INSTRUÇÕES DE TRABALHO:
**a.** Resuma o excerto em duas frases.
**b.** Transcreva o trecho do excerto entre "Há 10 grandes" e "de cessação tabágica.", ambos incluídos.

EXCERTO PARA LEITURA:
•••••

Há 10 grandes diferenças que considero fundamentais. A primeira, é que o cigarro eletrónico não leva tabaco. A segunda, tem a ver com o facto de podermos regular as doses de nicotina. A terceira é que, ao contrário do que acontece com o cigarro, não existe um vapeador passivo. Em quarto lugar, já se demonstrou que o vaping não é uma porta de entrada ao consumo de tabaco tradicional. A quinta diferença é que não há fumo, só vapor. Em sexto lugar, o vaping não causa cancro, devo dizer que não há 1 só caso descrito em 14 anos de uso. A sétima também está relacionada com a saúde: não causa doenças respiratórias graves. Depois, em oitavo lugar, é mais barato. A nona é que reduz o dano e a décima tem a ver com o que já falámos, é um tratamento eficaz de cessação tabágica.

•••••

DADOS EM ANÁLISE:
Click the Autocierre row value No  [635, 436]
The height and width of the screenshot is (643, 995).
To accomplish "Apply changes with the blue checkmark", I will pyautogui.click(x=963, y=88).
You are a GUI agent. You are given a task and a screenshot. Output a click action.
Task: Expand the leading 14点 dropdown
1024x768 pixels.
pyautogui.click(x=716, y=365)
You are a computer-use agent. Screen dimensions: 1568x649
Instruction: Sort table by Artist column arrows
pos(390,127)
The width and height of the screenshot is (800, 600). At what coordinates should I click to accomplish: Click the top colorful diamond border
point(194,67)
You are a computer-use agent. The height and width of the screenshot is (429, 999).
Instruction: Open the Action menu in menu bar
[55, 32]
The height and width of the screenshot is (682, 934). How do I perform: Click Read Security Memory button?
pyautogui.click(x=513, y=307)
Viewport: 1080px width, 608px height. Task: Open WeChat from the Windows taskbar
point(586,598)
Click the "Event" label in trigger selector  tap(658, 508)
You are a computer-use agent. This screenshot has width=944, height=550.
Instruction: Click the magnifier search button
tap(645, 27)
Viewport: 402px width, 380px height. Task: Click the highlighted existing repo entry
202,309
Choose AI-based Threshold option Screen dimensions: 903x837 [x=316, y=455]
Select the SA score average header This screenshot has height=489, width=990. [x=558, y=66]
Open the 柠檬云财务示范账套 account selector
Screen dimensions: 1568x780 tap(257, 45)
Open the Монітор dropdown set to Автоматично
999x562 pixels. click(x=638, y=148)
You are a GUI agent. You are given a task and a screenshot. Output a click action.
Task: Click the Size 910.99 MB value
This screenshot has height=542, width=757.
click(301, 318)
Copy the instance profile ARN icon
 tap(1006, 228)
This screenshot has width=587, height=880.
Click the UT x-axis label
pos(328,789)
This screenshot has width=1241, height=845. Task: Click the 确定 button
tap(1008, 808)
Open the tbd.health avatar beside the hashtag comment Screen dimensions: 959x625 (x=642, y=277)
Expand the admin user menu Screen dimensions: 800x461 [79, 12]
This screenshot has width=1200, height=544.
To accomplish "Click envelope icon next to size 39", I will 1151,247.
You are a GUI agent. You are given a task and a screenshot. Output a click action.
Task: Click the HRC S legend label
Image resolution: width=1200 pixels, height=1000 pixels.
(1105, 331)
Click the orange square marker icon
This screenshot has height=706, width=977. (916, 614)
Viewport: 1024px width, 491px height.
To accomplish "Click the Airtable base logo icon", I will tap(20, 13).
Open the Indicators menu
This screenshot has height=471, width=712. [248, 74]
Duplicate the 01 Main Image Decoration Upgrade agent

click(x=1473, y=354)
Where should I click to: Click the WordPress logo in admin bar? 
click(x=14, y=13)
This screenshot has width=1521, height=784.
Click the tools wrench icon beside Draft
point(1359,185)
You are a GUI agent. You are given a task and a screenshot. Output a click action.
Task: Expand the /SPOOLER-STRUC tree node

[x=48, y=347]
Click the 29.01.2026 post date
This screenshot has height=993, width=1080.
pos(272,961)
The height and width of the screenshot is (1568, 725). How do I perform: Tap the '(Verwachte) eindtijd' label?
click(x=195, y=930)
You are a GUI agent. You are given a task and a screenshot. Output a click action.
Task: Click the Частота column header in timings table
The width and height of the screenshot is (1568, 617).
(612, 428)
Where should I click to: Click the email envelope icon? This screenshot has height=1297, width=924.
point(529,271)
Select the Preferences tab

•••••

RESPOSTAS ÀS TAREFAS:
**a.** O excerto enumera dez diferenças, apresentadas como fundamentais, entre o cigarro eletrónico e o cigarro. Entre elas estão a ausência de tabaco e de fumo, a possibilidade de regular as doses de nicotina, a inexistência de vapeador passivo, a afirmação de que o vaping não causa cancro nem doenças respiratórias graves, o menor custo e a eficácia como tratamento de cessação tabágica.

**b.**
Há 10 grandes diferenças que considero fundamentais. A primeira, é que o cigarro eletrónico não leva tabaco. A segunda, tem a ver com o facto de podermos regular as doses de nicotina. A terceira é que, ao contrário do que acontece com o cigarro, não existe um vapeador passivo. Em quarto lugar, já se demonstrou que o vaping não é uma porta de entrada ao consumo de tabaco tradicional. A quinta diferença é que não há fumo, só vapor. Em sexto lugar, o vaping não causa cancro, devo dizer que não há 1 só caso descrito em 14 anos de uso. A sétima também está relacionada com a saúde: não causa doenças respiratórias graves. Depois, em oitavo lugar, é mais barato. A nona é que reduz o dano e a décima tem a ver com o que já falámos, é um tratamento eficaz de cessação tabágica.